Rows taken from a collection:
[start]

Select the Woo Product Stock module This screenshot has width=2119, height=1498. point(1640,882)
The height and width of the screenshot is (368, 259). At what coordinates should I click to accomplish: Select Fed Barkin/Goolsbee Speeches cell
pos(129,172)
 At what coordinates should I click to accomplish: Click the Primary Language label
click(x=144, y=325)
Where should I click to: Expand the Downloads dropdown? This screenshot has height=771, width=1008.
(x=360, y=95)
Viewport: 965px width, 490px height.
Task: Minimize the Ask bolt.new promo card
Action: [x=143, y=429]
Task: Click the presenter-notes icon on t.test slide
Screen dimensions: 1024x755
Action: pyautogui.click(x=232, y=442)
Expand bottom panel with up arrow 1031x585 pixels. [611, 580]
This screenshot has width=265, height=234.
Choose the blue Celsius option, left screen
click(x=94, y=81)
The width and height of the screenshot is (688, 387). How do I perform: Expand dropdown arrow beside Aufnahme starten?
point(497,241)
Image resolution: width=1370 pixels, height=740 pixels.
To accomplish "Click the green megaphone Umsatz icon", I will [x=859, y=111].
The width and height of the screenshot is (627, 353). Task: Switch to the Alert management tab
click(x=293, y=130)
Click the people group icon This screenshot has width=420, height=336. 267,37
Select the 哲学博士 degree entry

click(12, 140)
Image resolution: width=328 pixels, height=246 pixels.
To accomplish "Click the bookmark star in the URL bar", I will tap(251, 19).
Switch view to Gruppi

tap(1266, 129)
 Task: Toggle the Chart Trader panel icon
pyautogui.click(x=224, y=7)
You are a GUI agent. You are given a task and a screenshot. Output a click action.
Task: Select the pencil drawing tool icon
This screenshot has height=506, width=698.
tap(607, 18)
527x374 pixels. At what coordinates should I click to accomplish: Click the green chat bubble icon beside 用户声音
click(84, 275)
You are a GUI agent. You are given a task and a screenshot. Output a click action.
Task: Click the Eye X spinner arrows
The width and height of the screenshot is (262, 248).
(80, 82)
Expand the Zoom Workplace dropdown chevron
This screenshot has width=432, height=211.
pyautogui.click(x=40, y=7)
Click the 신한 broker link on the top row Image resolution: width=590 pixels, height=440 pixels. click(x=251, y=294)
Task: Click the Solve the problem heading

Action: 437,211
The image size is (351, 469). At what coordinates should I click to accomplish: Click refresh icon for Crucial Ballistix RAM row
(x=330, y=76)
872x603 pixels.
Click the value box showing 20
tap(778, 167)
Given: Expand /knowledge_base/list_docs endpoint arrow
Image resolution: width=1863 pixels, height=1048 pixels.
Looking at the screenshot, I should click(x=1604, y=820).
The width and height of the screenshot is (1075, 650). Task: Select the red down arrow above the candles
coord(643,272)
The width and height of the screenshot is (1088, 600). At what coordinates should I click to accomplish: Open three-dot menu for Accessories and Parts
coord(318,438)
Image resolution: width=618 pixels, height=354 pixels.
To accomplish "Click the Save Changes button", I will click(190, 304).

[end]

Stated task:
Return the rows above verbatim, starting with the line that contains "Expand bottom panel" and continuing through the line that contains "pyautogui.click(x=224, y=7)", both included.

In response:
Expand bottom panel with up arrow 1031x585 pixels. [611, 580]
This screenshot has width=265, height=234.
Choose the blue Celsius option, left screen
click(x=94, y=81)
The width and height of the screenshot is (688, 387). How do I perform: Expand dropdown arrow beside Aufnahme starten?
point(497,241)
Image resolution: width=1370 pixels, height=740 pixels.
To accomplish "Click the green megaphone Umsatz icon", I will [x=859, y=111].
The width and height of the screenshot is (627, 353). Task: Switch to the Alert management tab
click(x=293, y=130)
Click the people group icon This screenshot has width=420, height=336. 267,37
Select the 哲学博士 degree entry

click(12, 140)
Image resolution: width=328 pixels, height=246 pixels.
To accomplish "Click the bookmark star in the URL bar", I will tap(251, 19).
Switch view to Gruppi

tap(1266, 129)
 Task: Toggle the Chart Trader panel icon
pyautogui.click(x=224, y=7)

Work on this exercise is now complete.